Vivere in un posto che non ti appartiene apre degli scenari inaspettati, cancella dei pregiudizi e ne rafforza altri. D'altronde è proprio attraverso i pregiudizi che passa e si tramanda l'identità di un popolo: se è vero che descrivono perfettamente le abitudini reiterate e forse poco edificanti degli abitanti, allo stesso tempo mettono in luce usi e costumi con i quali vale la pena di venire a contatto per respirare l'essenza più pura del luogo in questione.

Gli usi e costumi radicati nel territorio favoriscono anche la nascita di differenze, creano segregazioni il più delle volte artificiose e Brescia è emblematica in questo senso: uno spettacolo di varia umanità che appare quotidianamente al forestiero che la sceglie come sede transitoria. I simpatici sfottò fra le valli, gli screzi fra i «montagnini» e i «cittadini», il bonario disprezzo verso i lumezzanesi e tutti gli episodi di goliardico campanilismo rafforzano l'identità della provincia e mettono in luce le irresistibili contraddizioni della brescianità nonostante i punti d'incontro siano molti più di quanto vogliano ammettere i bresciani stessi.

Non è difficile che un bresciano chieda come mai si è scelto di trasferirsi proprio qui; nell'intonazione della domanda non c'è solo la semplice curiosità ma tanti sottintesi e controproducenti giudizi sulla propria città. È lo sguardo quasi sbalordito a far sorridere, come se questa fosse l'ultima ruota del carro fra le province italiane. In realtà basta poco per comprendere l'attaccamento del bresciano al suo territorio, poliedrico e suggestivo: il lago di Garda e i suoi paesaggi mozzafiato; la Val Camonica ricca di montagne, località termali, castelli e parchi, la Val Trompia e i suoi suggestivi scorci, i borghi della Bassa. Per non parlare poi della cucina tipica, caratteristica e gustosa, che rinvigorisce, soddisfacendo la vista e il palato, soprattutto d'inverno.

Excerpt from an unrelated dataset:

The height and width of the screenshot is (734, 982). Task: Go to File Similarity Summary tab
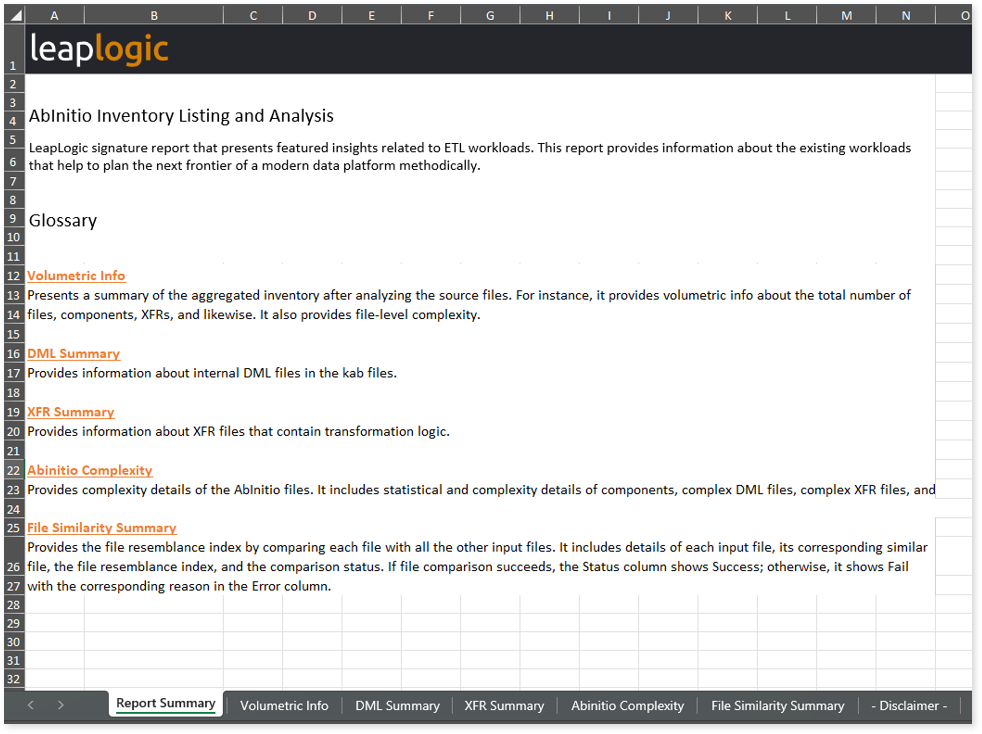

Il bresciano doc si riconosce nel rispetto per la storia locale e il patrimonio artistico, nell'entusiasmo con cui diffonde le proprie tradizioni culinarie, nell'inflessione dialettale ostentata e mai nascosta, in tutta quella serie di caratterizzazioni folkloristiche alla base della fierezza bresciana.
La saggezza popolare è forse la più indicata a ricordarci che anche nel rispetto delle proprie differenze ci può essere crescita e comprensione. In risposta al quesito con cui si è aperta questa riflessione viene spontaneo confermare che contano ancora molto le tradizioni locali, patrimonio ricco e importante per il Paese. Sono essenziali per una vera integrazione nel territorio dove si sceglie di vivere, per comprendere l'umanità con la quale si entra in contatto, per passare dal pregiudizio al giudizio assennato.